The irony in all this is almost tragic. Shillong does not need manufactured publicity. It does not need influencers to “validate” it. This city has long been a cultural, musical, intellectual destination. It has always had a pulse, a reputation, a character—born not from curated content but from lived experiences, genuine talent, and decades of rich storytelling.
Events like the Cherry Blossom Festival have benefited immensely from local media coverage—not because they demanded it, but because journalists in Shillong care deeply about the city. Year after year, despite restrictions and logistical inconveniences, the press has shown up. They have documented, amplified, and celebrated the city’s cultural life—not out of obligation but out of affection. But every community, every profession, has limits.
If these trends continue, the consequences will be felt far beyond the media fraternity. As local journalists grow weary, stories will shrink, features will disappear, and reportage—the kind that gives events longevity, credibility, and archival value—will fade. Influencer videos last a day. A thoughtful feature lasts years. A well-written article becomes part of collective memory. Replace independent media with curated content, and what you gain in instant visibility, you lose in legacy.

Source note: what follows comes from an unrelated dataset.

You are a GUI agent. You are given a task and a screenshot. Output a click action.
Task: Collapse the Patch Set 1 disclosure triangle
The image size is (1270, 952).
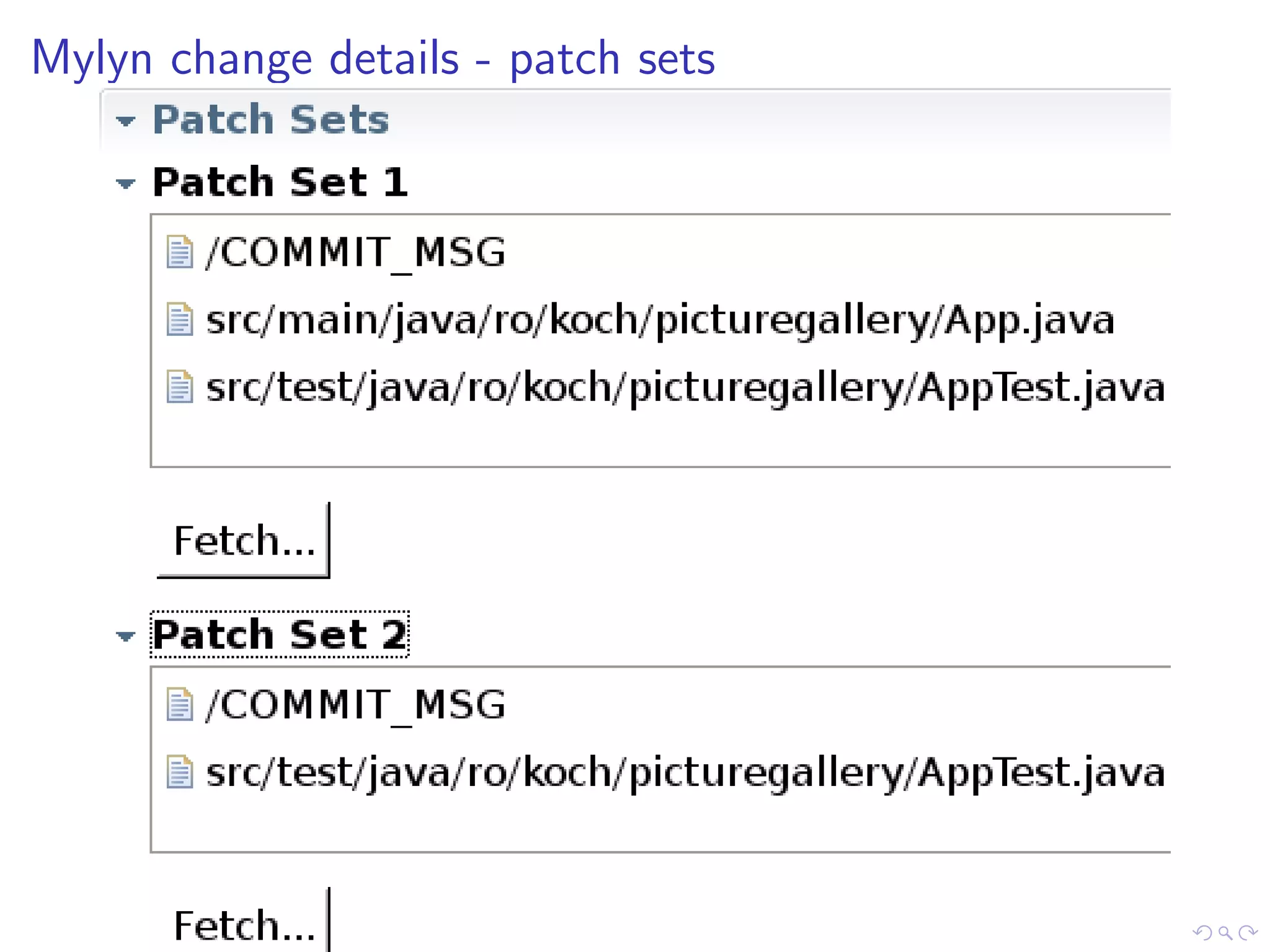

This is not merely a matter of passes or zones. It is a matter of respect. It is a matter of recognising the role of the press as a democratic institution, not an accessory to be summoned or sidelined at convenience.
This piece is not an attack on any organiser or department. It is a call for reflection. A city like Shillong thrives on community spirit. Its festivals are not just spectacles—they are shared experiences that knit together artists, audiences, entrepreneurs, and storytellers. To exclude the press is to exclude the very people who help translate these moments into lasting public memory.
The government, whether directly involved or not, cannot wash its hands of responsibility. If public spaces, permissions, and official machinery are part of an event’s ecosystem, then accountability must follow. Facilitation without responsibility is simply abdication.
Let us not wait for the quiet murmurs of today to turn into a silence that everyone notices too late. The media is not asking for privilege. It is asking for dignity, for access, for the simple ability to do its job.
A city that sidelines its storytellers eventually loses its story.
And Shillong deserves better than that.